■ EXERCISE GOAL: Output every record below precisely as it is written.

*** SOURCE RECORDS ***

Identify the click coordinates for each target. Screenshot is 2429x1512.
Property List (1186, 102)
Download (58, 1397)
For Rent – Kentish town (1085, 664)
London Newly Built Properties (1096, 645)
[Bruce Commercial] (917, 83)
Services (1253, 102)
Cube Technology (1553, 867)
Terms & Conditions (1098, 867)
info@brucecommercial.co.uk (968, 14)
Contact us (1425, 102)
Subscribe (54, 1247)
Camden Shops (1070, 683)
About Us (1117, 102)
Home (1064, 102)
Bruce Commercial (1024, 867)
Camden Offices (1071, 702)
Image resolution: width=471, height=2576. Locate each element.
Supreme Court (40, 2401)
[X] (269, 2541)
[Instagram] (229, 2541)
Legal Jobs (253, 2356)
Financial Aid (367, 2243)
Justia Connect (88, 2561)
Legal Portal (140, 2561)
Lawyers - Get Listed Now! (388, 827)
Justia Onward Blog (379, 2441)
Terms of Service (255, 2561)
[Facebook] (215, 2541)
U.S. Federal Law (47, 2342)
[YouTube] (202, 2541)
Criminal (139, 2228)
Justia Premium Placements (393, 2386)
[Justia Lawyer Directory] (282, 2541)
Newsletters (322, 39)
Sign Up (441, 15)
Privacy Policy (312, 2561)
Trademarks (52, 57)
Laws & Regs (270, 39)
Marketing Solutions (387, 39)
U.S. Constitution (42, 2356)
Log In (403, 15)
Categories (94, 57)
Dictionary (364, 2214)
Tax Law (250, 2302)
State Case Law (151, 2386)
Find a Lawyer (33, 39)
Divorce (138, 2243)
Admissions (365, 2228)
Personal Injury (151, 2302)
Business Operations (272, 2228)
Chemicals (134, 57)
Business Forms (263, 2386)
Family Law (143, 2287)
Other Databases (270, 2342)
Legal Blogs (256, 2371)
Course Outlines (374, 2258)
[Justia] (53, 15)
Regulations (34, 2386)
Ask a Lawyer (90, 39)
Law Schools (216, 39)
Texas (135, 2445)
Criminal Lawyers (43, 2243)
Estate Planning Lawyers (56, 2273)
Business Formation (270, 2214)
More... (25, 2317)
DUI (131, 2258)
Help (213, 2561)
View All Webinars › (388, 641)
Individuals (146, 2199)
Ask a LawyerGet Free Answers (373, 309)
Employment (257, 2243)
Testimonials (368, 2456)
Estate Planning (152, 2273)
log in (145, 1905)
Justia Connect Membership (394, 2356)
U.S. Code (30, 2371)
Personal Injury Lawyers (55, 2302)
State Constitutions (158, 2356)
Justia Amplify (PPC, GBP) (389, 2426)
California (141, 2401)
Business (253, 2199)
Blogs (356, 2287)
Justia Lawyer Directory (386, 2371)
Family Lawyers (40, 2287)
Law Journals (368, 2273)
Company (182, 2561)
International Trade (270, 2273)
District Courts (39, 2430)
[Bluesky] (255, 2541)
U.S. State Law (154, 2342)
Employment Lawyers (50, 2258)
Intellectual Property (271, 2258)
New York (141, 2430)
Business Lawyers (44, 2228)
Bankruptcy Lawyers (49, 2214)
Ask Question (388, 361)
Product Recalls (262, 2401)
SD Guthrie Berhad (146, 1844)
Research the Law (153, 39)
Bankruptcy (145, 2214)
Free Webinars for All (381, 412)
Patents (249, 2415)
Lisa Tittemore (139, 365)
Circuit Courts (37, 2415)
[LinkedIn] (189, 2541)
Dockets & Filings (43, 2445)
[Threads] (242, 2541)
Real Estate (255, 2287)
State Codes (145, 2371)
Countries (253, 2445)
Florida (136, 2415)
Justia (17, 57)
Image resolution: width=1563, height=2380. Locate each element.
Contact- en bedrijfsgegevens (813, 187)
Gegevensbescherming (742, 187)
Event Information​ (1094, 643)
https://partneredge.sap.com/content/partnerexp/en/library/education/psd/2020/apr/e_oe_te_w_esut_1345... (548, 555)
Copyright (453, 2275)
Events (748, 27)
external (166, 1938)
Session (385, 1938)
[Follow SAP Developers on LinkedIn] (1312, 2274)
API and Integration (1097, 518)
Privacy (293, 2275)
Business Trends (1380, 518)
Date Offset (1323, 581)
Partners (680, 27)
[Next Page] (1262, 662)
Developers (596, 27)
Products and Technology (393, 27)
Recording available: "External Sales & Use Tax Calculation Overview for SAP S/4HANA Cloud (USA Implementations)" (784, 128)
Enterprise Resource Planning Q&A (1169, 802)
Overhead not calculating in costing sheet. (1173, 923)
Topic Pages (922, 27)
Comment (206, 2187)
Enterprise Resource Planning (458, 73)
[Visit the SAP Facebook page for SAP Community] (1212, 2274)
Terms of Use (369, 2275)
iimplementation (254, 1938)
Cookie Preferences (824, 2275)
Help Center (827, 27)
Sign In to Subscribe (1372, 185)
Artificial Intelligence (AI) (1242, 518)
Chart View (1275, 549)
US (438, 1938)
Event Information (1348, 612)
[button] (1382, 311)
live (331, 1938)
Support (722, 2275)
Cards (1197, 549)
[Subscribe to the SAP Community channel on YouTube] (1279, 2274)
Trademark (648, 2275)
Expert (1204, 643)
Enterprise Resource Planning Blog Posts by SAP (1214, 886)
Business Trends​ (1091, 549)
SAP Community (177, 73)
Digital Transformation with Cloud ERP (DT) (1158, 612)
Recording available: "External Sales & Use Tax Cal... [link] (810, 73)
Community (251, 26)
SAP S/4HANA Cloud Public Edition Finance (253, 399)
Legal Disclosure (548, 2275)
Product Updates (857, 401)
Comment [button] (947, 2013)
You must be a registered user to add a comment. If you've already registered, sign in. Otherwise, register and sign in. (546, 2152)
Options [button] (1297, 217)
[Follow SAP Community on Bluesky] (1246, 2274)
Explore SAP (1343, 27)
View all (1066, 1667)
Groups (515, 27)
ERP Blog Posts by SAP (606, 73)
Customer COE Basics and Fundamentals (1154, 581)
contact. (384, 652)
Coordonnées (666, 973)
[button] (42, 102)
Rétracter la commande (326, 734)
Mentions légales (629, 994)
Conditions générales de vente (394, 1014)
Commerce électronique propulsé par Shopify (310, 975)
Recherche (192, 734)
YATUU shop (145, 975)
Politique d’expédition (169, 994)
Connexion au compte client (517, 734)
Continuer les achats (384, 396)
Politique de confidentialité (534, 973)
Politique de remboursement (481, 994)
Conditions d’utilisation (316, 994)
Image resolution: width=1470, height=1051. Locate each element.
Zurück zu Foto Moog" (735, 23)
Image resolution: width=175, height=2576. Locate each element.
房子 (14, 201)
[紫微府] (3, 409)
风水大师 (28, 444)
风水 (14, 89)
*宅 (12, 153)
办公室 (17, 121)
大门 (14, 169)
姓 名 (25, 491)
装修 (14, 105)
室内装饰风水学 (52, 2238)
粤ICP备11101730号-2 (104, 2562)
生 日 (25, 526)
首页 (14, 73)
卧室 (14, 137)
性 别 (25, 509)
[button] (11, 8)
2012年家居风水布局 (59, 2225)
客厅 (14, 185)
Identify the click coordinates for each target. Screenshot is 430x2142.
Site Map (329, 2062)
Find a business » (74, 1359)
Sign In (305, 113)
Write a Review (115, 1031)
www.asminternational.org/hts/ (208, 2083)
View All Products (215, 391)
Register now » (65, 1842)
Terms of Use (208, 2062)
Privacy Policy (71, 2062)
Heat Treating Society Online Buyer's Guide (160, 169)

*** End of SOURCE RECORDS ***

■ THE COMPLETED TASK:
Identify the click coordinates for each target. Screenshot is 2429x1512.
Property List (1186, 102)
Download (58, 1397)
For Rent – Kentish town (1085, 664)
London Newly Built Properties (1096, 645)
[Bruce Commercial] (917, 83)
Services (1253, 102)
Cube Technology (1553, 867)
Terms & Conditions (1098, 867)
info@brucecommercial.co.uk (968, 14)
Contact us (1425, 102)
Subscribe (54, 1247)
Camden Shops (1070, 683)
About Us (1117, 102)
Home (1064, 102)
Bruce Commercial (1024, 867)
Camden Offices (1071, 702)
Image resolution: width=471, height=2576. Locate each element.
Supreme Court (40, 2401)
[X] (269, 2541)
[Instagram] (229, 2541)
Legal Jobs (253, 2356)
Financial Aid (367, 2243)
Justia Connect (88, 2561)
Legal Portal (140, 2561)
Lawyers - Get Listed Now! (388, 827)
Justia Onward Blog (379, 2441)
Terms of Service (255, 2561)
[Facebook] (215, 2541)
U.S. Federal Law (47, 2342)
[YouTube] (202, 2541)
Criminal (139, 2228)
Justia Premium Placements (393, 2386)
[Justia Lawyer Directory] (282, 2541)
Newsletters (322, 39)
Sign Up (441, 15)
Privacy Policy (312, 2561)
Trademarks (52, 57)
Laws & Regs (270, 39)
Marketing Solutions (387, 39)
U.S. Constitution (42, 2356)
Log In (403, 15)
Categories (94, 57)
Dictionary (364, 2214)
Tax Law (250, 2302)
State Case Law (151, 2386)
Find a Lawyer (33, 39)
Divorce (138, 2243)
Admissions (365, 2228)
Personal Injury (151, 2302)
Business Operations (272, 2228)
Chemicals (134, 57)
Business Forms (263, 2386)
Family Law (143, 2287)
Other Databases (270, 2342)
Legal Blogs (256, 2371)
Course Outlines (374, 2258)
[Justia] (53, 15)
Regulations (34, 2386)
Ask a Lawyer (90, 39)
Law Schools (216, 39)
Texas (135, 2445)
Criminal Lawyers (43, 2243)
Estate Planning Lawyers (56, 2273)
Business Formation (270, 2214)
More... (25, 2317)
DUI (131, 2258)
Help (213, 2561)
View All Webinars › (388, 641)
Individuals (146, 2199)
Ask a LawyerGet Free Answers (373, 309)
Employment (257, 2243)
Testimonials (368, 2456)
Estate Planning (152, 2273)
log in (145, 1905)
Justia Connect Membership (394, 2356)
U.S. Code (30, 2371)
Personal Injury Lawyers (55, 2302)
State Constitutions (158, 2356)
Justia Amplify (PPC, GBP) (389, 2426)
California (141, 2401)
Business (253, 2199)
Blogs (356, 2287)
Justia Lawyer Directory (386, 2371)
Family Lawyers (40, 2287)
Law Journals (368, 2273)
Company (182, 2561)
International Trade (270, 2273)
District Courts (39, 2430)
[Bluesky] (255, 2541)
U.S. State Law (154, 2342)
Employment Lawyers (50, 2258)
Intellectual Property (271, 2258)
New York (141, 2430)
Business Lawyers (44, 2228)
Bankruptcy Lawyers (49, 2214)
Ask Question (388, 361)
Product Recalls (262, 2401)
SD Guthrie Berhad (146, 1844)
Research the Law (153, 39)
Bankruptcy (145, 2214)
Free Webinars for All (381, 412)
Patents (249, 2415)
Lisa Tittemore (139, 365)
Circuit Courts (37, 2415)
[LinkedIn] (189, 2541)
Dockets & Filings (43, 2445)
[Threads] (242, 2541)
Real Estate (255, 2287)
State Codes (145, 2371)
Countries (253, 2445)
Florida (136, 2415)
Justia (17, 57)
Image resolution: width=1563, height=2380. Locate each element.
Contact- en bedrijfsgegevens (813, 187)
Gegevensbescherming (742, 187)
Event Information​ (1094, 643)
https://partneredge.sap.com/content/partnerexp/en/library/education/psd/2020/apr/e_oe_te_w_esut_1345... (548, 555)
Copyright (453, 2275)
Events (748, 27)
external (166, 1938)
Session (385, 1938)
[Follow SAP Developers on LinkedIn] (1312, 2274)
API and Integration (1097, 518)
Privacy (293, 2275)
Business Trends (1380, 518)
Date Offset (1323, 581)
Partners (680, 27)
[Next Page] (1262, 662)
Developers (596, 27)
Products and Technology (393, 27)
Recording available: "External Sales & Use Tax Calculation Overview for SAP S/4HANA Cloud (USA Implementations)" (784, 128)
Enterprise Resource Planning Q&A (1169, 802)
Overhead not calculating in costing sheet. (1173, 923)
Topic Pages (922, 27)
Comment (206, 2187)
Enterprise Resource Planning (458, 73)
[Visit the SAP Facebook page for SAP Community] (1212, 2274)
Terms of Use (369, 2275)
iimplementation (254, 1938)
Cookie Preferences (824, 2275)
Help Center (827, 27)
Sign In to Subscribe (1372, 185)
Artificial Intelligence (AI) (1242, 518)
Chart View (1275, 549)
US (438, 1938)
Event Information (1348, 612)
[button] (1382, 311)
live (331, 1938)
Support (722, 2275)
Cards (1197, 549)
[Subscribe to the SAP Community channel on YouTube] (1279, 2274)
Trademark (648, 2275)
Expert (1204, 643)
Enterprise Resource Planning Blog Posts by SAP (1214, 886)
Business Trends​ (1091, 549)
SAP Community (177, 73)
Digital Transformation with Cloud ERP (DT) (1158, 612)
Recording available: "External Sales & Use Tax Cal... [link] (810, 73)
Community (251, 26)
SAP S/4HANA Cloud Public Edition Finance (253, 399)
Legal Disclosure (548, 2275)
Product Updates (857, 401)
Comment [button] (947, 2013)
You must be a registered user to add a comment. If you've already registered, sign in. Otherwise, register and sign in. (546, 2152)
Options [button] (1297, 217)
[Follow SAP Community on Bluesky] (1246, 2274)
Explore SAP (1343, 27)
View all (1066, 1667)
Groups (515, 27)
ERP Blog Posts by SAP (606, 73)
Customer COE Basics and Fundamentals (1154, 581)
contact. (384, 652)
Coordonnées (666, 973)
[button] (42, 102)
Rétracter la commande (326, 734)
Mentions légales (629, 994)
Conditions générales de vente (394, 1014)
Commerce électronique propulsé par Shopify (310, 975)
Recherche (192, 734)
YATUU shop (145, 975)
Politique d’expédition (169, 994)
Connexion au compte client (517, 734)
Continuer les achats (384, 396)
Politique de confidentialité (534, 973)
Politique de remboursement (481, 994)
Conditions d’utilisation (316, 994)
Image resolution: width=1470, height=1051. Locate each element.
Zurück zu Foto Moog" (735, 23)
Image resolution: width=175, height=2576. Locate each element.
房子 (14, 201)
[紫微府] (3, 409)
风水大师 (28, 444)
风水 (14, 89)
*宅 (12, 153)
办公室 (17, 121)
大门 (14, 169)
姓 名 (25, 491)
装修 (14, 105)
室内装饰风水学 (52, 2238)
粤ICP备11101730号-2 (104, 2562)
生 日 (25, 526)
首页 (14, 73)
卧室 (14, 137)
性 别 (25, 509)
[button] (11, 8)
2012年家居风水布局 (59, 2225)
客厅 (14, 185)
Identify the click coordinates for each target. Screenshot is 430x2142.
Site Map (329, 2062)
Find a business » (74, 1359)
Sign In (305, 113)
Write a Review (115, 1031)
www.asminternational.org/hts/ (208, 2083)
View All Products (215, 391)
Register now » (65, 1842)
Terms of Use (208, 2062)
Privacy Policy (71, 2062)
Heat Treating Society Online Buyer's Guide (160, 169)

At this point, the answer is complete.